The techniques that might be used are:

When studying gene expression, there are several methods to look at the various stages. In eukaryotes these include:

1-The local chromatin environment of the region can be determined by ChIP-chip analysis by pulling down RNA Polymerase II, Histone 3 modifications, Trithorax-group protein,Polycomb-group protein, or any other DNA-binding element to which a good antibody is available.

2-Epistatic interactions can be investigated by synthetic genetic array analysis

Due to post-transcriptional regulation, transcription rates and total RNA levels differ significantly. To measure the transcription rates nuclear run-on assays can be done and newer high-throughput methods are being developed, using thiol labelling instead of radioactivity.

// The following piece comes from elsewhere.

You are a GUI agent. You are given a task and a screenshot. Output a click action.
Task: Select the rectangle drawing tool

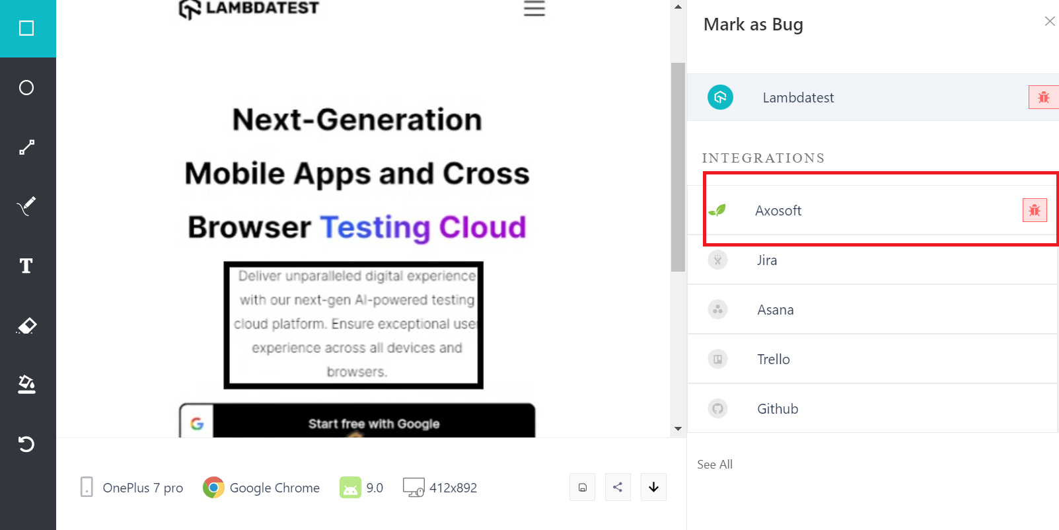[x=26, y=28]
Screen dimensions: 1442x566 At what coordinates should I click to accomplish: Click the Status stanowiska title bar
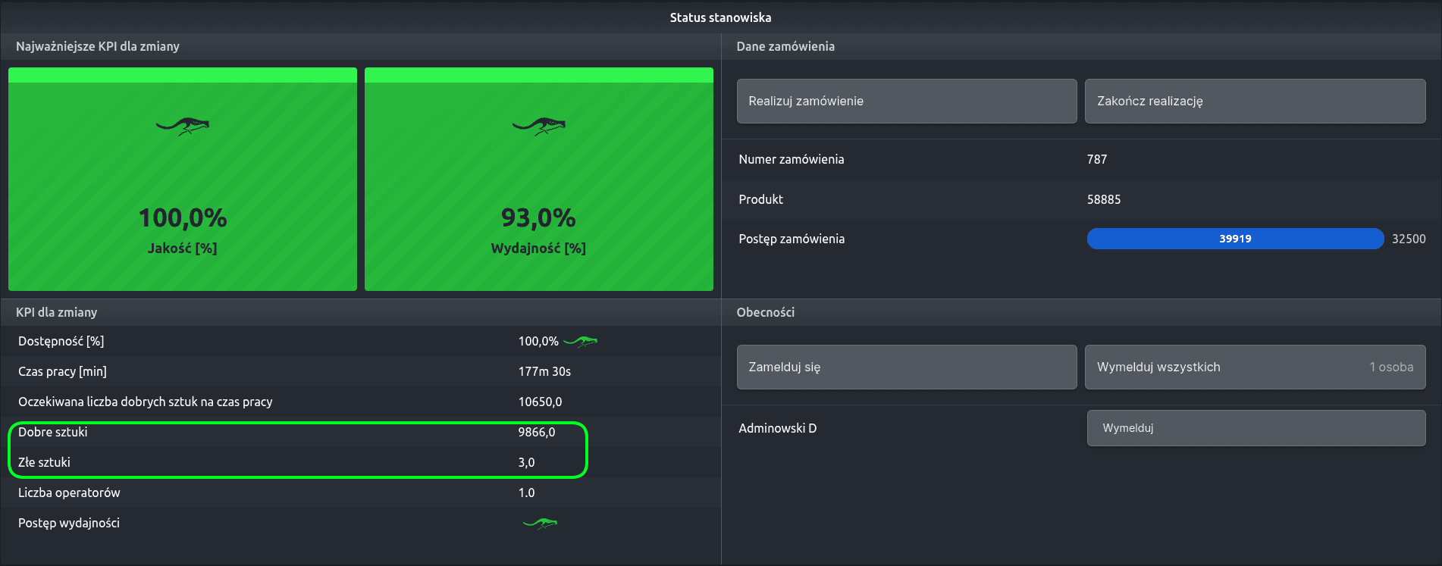720,17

3-Only 5% of the RNA polymerised in the nucleus actually exits, and not only introns, abortive products, and non-sense transcripts are degradated. Therefore, the differences in nuclear and cytoplasmic levels can be see by separating the two fractions by gentle lysis.

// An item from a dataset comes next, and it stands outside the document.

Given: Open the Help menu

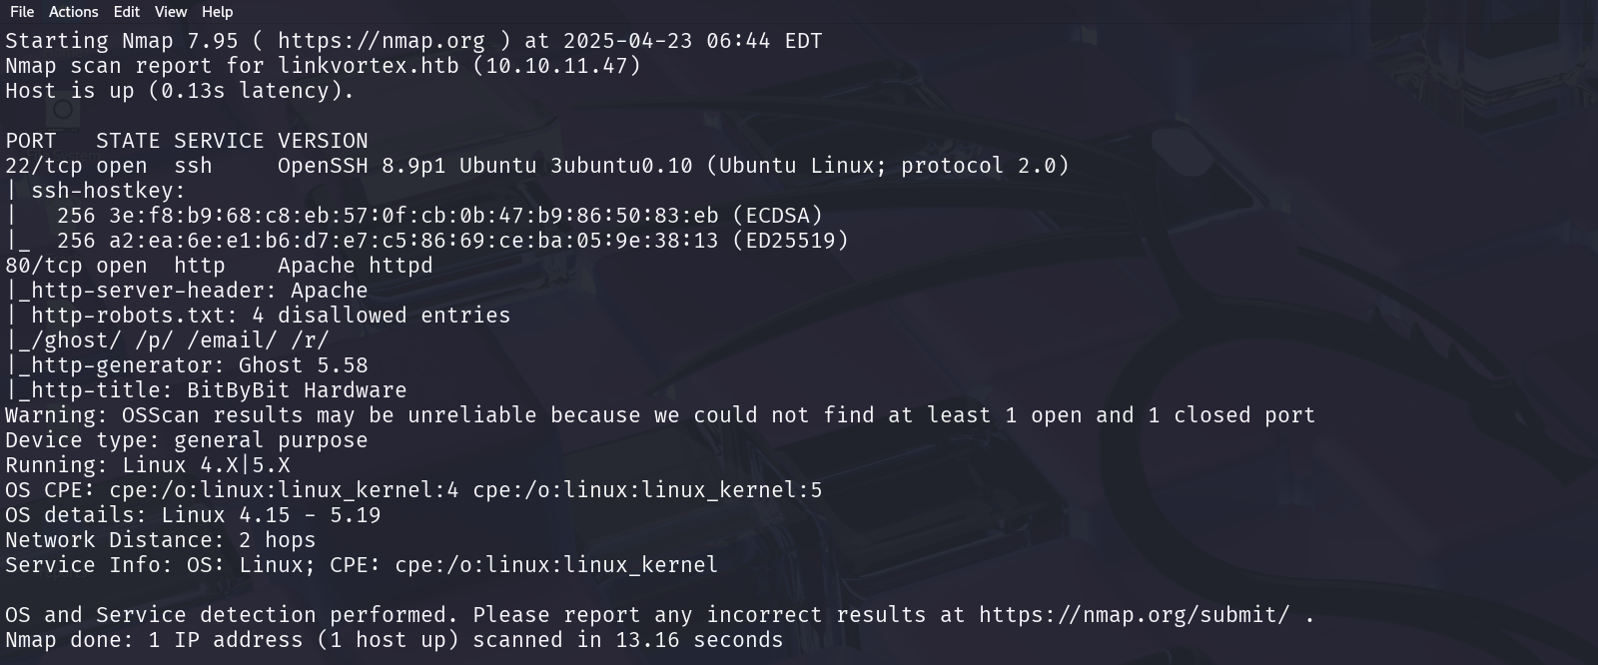Looking at the screenshot, I should [x=218, y=12].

4-Alternative splicing can be analysed with a splicing array or with a tiling array (see DNA microarray).

5-All in vivo RNA is complexed as RNPs. The quantity of transcripts bound to specific protein can be also analysed by RIP-Chip. For example, DCP2 will give an indication of sequestered protein; ribosome-bound gives and indication of transcripts active in transcription (although it should be noted that a more dated method, called polysomefractionation, is still popular in some labs)

6-Protein levels can be analysed by Mass spectrometry, which can be compared only to quantitative PCR data, as microarray data is relative and not absolute.

7-RNA and protein degradation rates are measured by means of transcription inhibitors (actinomycin D or α-amanitin) or translation inhibitors (Cycloheximide), respectively.

References:

Cheadle C, Fan J, Cho-Chung YS, Werner T, Ray J, Do L, Gorospe M, Becker KG (2005). "Control of gene expression during T cell activation: alternate regulation of mRNA transcription and mRNA stability". BMC Genomics 6: 75. doi:10.1186/1471-2164-6-75. PMC 1156890. PMID 15907206.

Jackson DA, Pombo A, Iborra F (Feb 2000). "The balance sheet for transcription: an analysis of nuclear RNA metabolism in mammalian cells". FASEB Journal 14 (2): 242–54. PMID 10657981.

Schwanekamp JA, Sartor MA, Karyala S, Halbleib D, Medvedovic M, Tomlinson CR (2006). "Genome-wide analyses show that nuclear and cytoplasmic RNA levels are differentially affected by dioxin". Biochimica Et Biophysica Acta 1759 (8-9): 388–402. doi:10.1016/j.bbaexp.2006.07.005. PMID 16962184.

https://en.wikipedia.org/wiki/Regulation_of_gene_expression

Hoping this will be helpful,

Rafik

Why not use RNAi or CRISPR to knockdown or knockout your receptor? I am guessing you are asking about regulating their expression in cells...Otherwise for GPCR you could use specific inhibitor but it all depends on what you are trying to study.